Wednesday, January 26, 2011


In high school I used to hang out with a guy who thought he was quite the comedian.  Let's call him Lenny.  We took turns doing what Ashton Kutcher would later term "punking" one another for our own amusement and the entertainment of those around us.  What the nuns would have referred to as "acting the fool."  I was reminded of one of his stunts after posting the previous article.

Lenny and his co-conspirators stood clumped in the hallway when I arrived.  Their furtive glances and subdued chortles piqued my interest so I took the bait.

"What's up?"

"Oh, man!  We just heard about Tony's brother!"

"What about him?"  I should add that Tony was a jock.  Varsity football, wrestled, thought of himself as an all around tough guy.

"We heard his older brother has been taking ballet lessons! Can you believe it?  "Super stud's brother in a tutu! We've been giving him grief about it all morning."

After a few minutes of chuckling over the rumored sissy-link to Tony I decided to join in the tormenting. I walked over to his locker and smirked, "Hey, man!  How's your brother's ballet lessons going?"

Tony turned with tears in his eyes and his lower lip trembling as he choked out the words, "My brother lost both his legs in Vietnam."

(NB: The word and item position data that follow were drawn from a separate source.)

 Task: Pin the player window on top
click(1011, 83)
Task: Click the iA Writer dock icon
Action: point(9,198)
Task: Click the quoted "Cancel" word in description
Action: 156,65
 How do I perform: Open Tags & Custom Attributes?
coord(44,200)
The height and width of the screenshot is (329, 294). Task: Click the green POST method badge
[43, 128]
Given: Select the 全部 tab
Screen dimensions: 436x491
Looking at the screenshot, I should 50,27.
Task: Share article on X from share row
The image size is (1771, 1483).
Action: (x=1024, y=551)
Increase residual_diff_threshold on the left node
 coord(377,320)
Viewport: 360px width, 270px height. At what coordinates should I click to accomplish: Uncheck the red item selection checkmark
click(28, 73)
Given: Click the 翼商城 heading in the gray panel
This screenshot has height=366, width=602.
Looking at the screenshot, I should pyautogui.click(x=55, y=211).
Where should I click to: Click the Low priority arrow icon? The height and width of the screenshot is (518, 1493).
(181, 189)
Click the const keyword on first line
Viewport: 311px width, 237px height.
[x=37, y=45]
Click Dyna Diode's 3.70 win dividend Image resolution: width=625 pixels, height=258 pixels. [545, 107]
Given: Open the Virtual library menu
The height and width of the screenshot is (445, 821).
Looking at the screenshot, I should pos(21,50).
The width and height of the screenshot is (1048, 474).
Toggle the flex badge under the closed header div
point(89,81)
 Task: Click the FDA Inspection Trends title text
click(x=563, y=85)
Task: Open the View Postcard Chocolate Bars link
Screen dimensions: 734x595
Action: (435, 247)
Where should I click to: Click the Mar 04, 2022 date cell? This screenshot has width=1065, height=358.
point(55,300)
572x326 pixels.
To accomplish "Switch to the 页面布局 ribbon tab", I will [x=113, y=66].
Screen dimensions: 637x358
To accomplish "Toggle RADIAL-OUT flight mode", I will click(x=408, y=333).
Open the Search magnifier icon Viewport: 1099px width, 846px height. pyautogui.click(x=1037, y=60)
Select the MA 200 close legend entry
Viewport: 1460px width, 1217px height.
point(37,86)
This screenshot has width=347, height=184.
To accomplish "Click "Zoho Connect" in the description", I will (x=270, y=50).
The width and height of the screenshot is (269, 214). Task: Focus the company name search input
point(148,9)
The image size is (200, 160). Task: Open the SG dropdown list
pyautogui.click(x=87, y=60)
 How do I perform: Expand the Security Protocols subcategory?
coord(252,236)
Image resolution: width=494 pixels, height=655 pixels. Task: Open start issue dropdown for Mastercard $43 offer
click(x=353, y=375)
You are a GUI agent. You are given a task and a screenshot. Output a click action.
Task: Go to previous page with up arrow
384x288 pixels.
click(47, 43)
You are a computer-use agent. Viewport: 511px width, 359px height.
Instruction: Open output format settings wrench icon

I stood gaping, caught between my sophomoric effort to embarrass him and the enormity of the tragedy that clearly was breaking his heart.  The best I could manage was, "Uh.... mmm...uuuuh" as all the smart-assery melted away and I edged closer to tears myself. Lenny's shrieks of laughter were the first clue that I'd been had.  Tony soon joined in and I knew I'd been set up as the whole hallway showed their appreciation for my discomfort with chuckles and jeers.

"Good one, guys.   Ha,ha, very funny.  Eat me!"

I never forgot that feeling of realizing I had violated a solemn taboo in search of a cheap laugh.  Last Friday, after publishing my entry about the unrest in Tirana I got the same feeling.  Three of the protesters had been shot dead and many more had been injured, both protesters and police.  My jokes didn't seem so clever any more.  Unlike the high school prank, there's no laughter from the crowd, only the grief for wasted lives and the dread of worse to come.